**Job:** Write out the records below again, swapping every occurrence of "GUI agent" for "UI agent" and leaving everything else unchanged.

Word and element locating records:
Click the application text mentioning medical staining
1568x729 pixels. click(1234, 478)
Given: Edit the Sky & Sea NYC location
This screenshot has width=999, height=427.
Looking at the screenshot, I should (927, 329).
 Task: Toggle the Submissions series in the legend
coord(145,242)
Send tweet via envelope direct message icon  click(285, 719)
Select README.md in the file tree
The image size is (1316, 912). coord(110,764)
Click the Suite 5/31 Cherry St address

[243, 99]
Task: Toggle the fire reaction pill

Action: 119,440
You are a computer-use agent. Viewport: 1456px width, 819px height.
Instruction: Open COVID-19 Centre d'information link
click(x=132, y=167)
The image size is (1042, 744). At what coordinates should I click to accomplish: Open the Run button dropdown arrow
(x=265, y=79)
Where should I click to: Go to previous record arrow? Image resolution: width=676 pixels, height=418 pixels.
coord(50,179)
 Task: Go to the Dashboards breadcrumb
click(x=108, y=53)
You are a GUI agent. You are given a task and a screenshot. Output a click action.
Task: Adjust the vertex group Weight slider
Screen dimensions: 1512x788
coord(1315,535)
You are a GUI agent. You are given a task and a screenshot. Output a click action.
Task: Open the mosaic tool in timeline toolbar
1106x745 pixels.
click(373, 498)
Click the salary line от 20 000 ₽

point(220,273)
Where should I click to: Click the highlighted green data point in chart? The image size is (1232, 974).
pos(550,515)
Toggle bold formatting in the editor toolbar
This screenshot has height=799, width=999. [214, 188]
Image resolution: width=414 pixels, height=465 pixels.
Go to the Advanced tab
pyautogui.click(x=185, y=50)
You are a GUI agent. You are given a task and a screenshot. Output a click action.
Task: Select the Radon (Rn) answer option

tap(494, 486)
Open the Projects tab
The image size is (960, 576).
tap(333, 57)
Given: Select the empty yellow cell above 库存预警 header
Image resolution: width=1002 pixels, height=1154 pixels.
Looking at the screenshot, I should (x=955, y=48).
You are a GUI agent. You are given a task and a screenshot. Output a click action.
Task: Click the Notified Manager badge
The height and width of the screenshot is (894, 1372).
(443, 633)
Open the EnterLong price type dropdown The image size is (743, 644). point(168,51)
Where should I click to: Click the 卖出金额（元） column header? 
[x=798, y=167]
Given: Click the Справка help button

**Result:**
Click the application text mentioning medical staining
1568x729 pixels. click(1234, 478)
Given: Edit the Sky & Sea NYC location
This screenshot has width=999, height=427.
Looking at the screenshot, I should (927, 329).
 Task: Toggle the Submissions series in the legend
coord(145,242)
Send tweet via envelope direct message icon  click(285, 719)
Select README.md in the file tree
The image size is (1316, 912). coord(110,764)
Click the Suite 5/31 Cherry St address

[243, 99]
Task: Toggle the fire reaction pill

Action: 119,440
You are a computer-use agent. Viewport: 1456px width, 819px height.
Instruction: Open COVID-19 Centre d'information link
click(x=132, y=167)
The image size is (1042, 744). At what coordinates should I click to accomplish: Open the Run button dropdown arrow
(x=265, y=79)
Where should I click to: Go to previous record arrow? Image resolution: width=676 pixels, height=418 pixels.
coord(50,179)
 Task: Go to the Dashboards breadcrumb
click(x=108, y=53)
You are a UI agent. You are given a task and a screenshot. Output a click action.
Task: Adjust the vertex group Weight slider
Screen dimensions: 1512x788
coord(1315,535)
You are a UI agent. You are given a task and a screenshot. Output a click action.
Task: Open the mosaic tool in timeline toolbar
1106x745 pixels.
click(373, 498)
Click the salary line от 20 000 ₽

point(220,273)
Where should I click to: Click the highlighted green data point in chart? The image size is (1232, 974).
pos(550,515)
Toggle bold formatting in the editor toolbar
This screenshot has height=799, width=999. [214, 188]
Image resolution: width=414 pixels, height=465 pixels.
Go to the Advanced tab
pyautogui.click(x=185, y=50)
You are a UI agent. You are given a task and a screenshot. Output a click action.
Task: Select the Radon (Rn) answer option

tap(494, 486)
Open the Projects tab
The image size is (960, 576).
tap(333, 57)
Given: Select the empty yellow cell above 库存预警 header
Image resolution: width=1002 pixels, height=1154 pixels.
Looking at the screenshot, I should (x=955, y=48).
You are a UI agent. You are given a task and a screenshot. Output a click action.
Task: Click the Notified Manager badge
The height and width of the screenshot is (894, 1372).
(443, 633)
Open the EnterLong price type dropdown The image size is (743, 644). point(168,51)
Where should I click to: Click the 卖出金额（元） column header? 
[x=798, y=167]
Given: Click the Справка help button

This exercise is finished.